Agency is the power or operation of action: the ability to do something.  A writer is someone who has agency to represent those who cannot represent or advocate for themselves, such as single mothers who do not have the space, the time, or the energy. And such as 15 year old girls working in factories along the U.S.-Mexico border where they are too young, uneducated, and poor to quit their jobs and so they suffer the abuse and long hours for little pay in order to survive. Writers have the ability to write and use language in order to make our point understood in the most clear and succinct way possible, or to be verbose in order to "show our intellect," or to be creative and to set a tone and pace that fits our agenda. As writers who are able to be published in scholarly outlets, we also have agency due to "credibility" and "authority" in our field of study or research. The point of agency is not just to have all of this ability, we need to take action and do something about it! Klein is a great example of this as she is a journalist and uses her agency to write books such as No Logo that deconstruct a system in society that a lot of people are not aware of or don't care about because they don't realize its agency and what the effects are.

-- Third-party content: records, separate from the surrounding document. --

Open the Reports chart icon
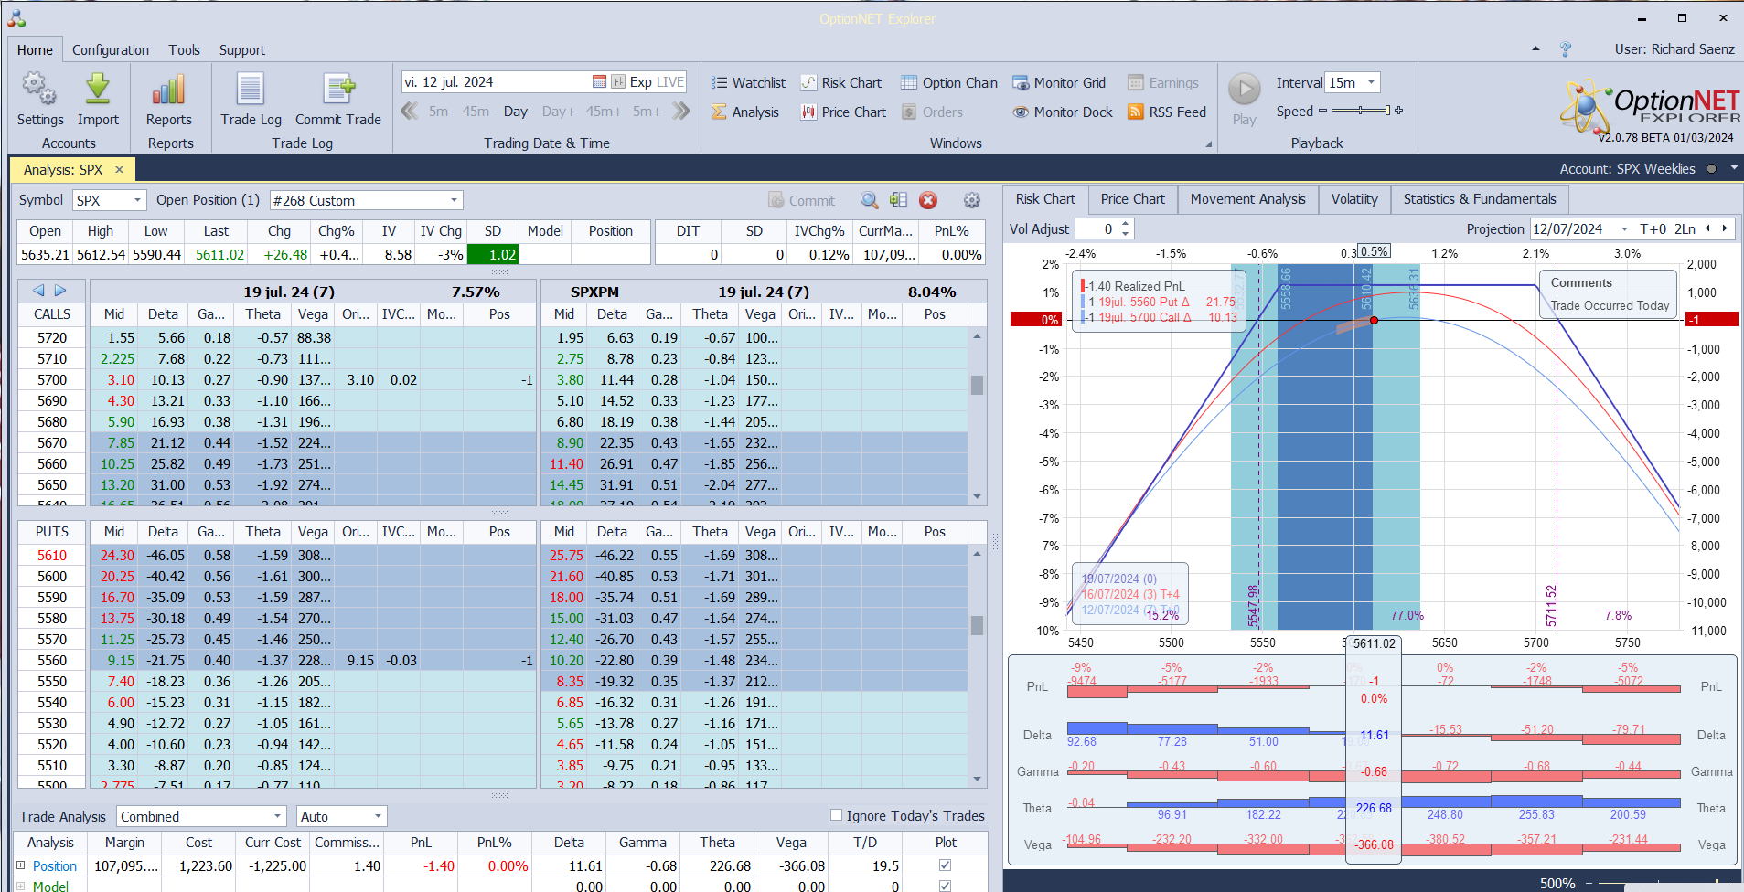 (169, 90)
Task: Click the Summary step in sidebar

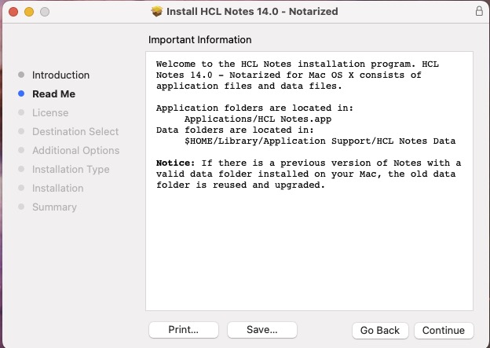Action: pos(54,207)
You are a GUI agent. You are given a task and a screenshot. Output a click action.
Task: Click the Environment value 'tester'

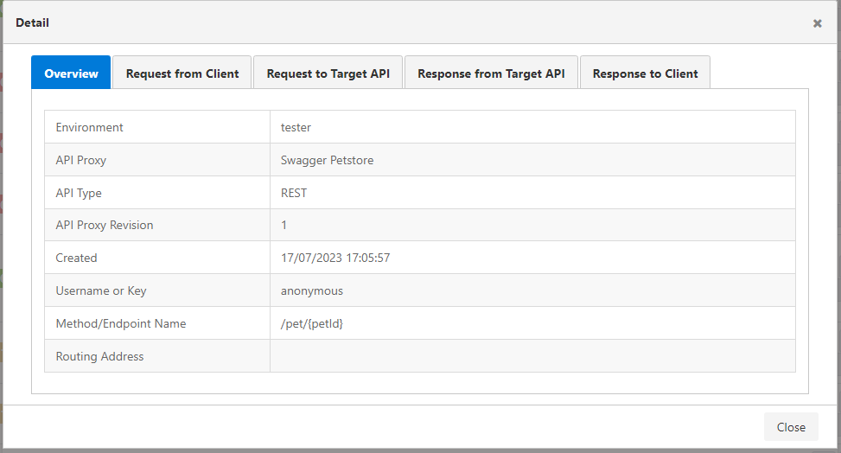tap(296, 127)
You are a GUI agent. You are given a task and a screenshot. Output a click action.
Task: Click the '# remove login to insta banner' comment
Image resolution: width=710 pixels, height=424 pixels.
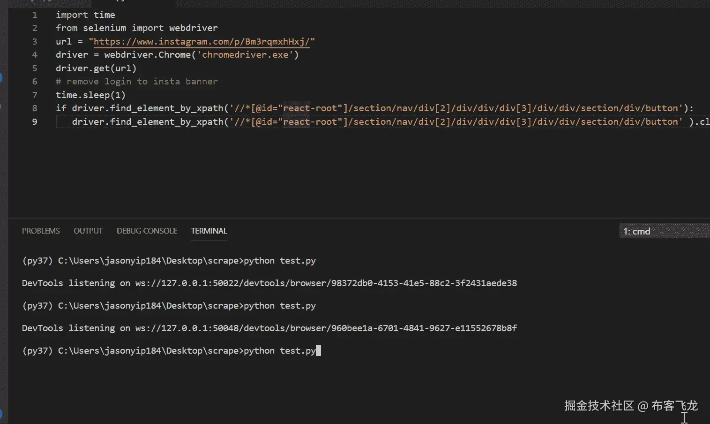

Representation often produces and reinforces complicated and hegemonic stereotypes which can either empower or dis-empower certain people or groups. This often becomes a tricky problem for English majors and writers because while we are deconstructing representations of people and groups in many different types of spaces and communities, thereby becoming knowledgeable and credible on these topics, we are often dis-empowered by the public sphere because we are represented as idealists, flowery poets, experts in the humanities but novice or impractical about our expectations and ideas for the "real" world. So while we may be represented as smart, we are often looked at by other departments or majors as "useless." While we all know this is highly false and kind of stupid, it does sadly affect our power of agency, especially in the public sphere and government. Especially when the representation of fictional writing and films scripting is determined as "Oh, it's not a big deal, it is only entertainment." Wow.  This literature is not just entertainment, it can have and has had HUGE affects on cultural work and changing society(i.e. Uncle Tom's Cabin--Challenged Slavery, The Scarlet Letter--Promoted Feminism (at least in opposition to The Coquette), The Godfather--Thin line between right and wrong, 1984-Exposes totalitarian regimes....and the list goes on indefinitely.)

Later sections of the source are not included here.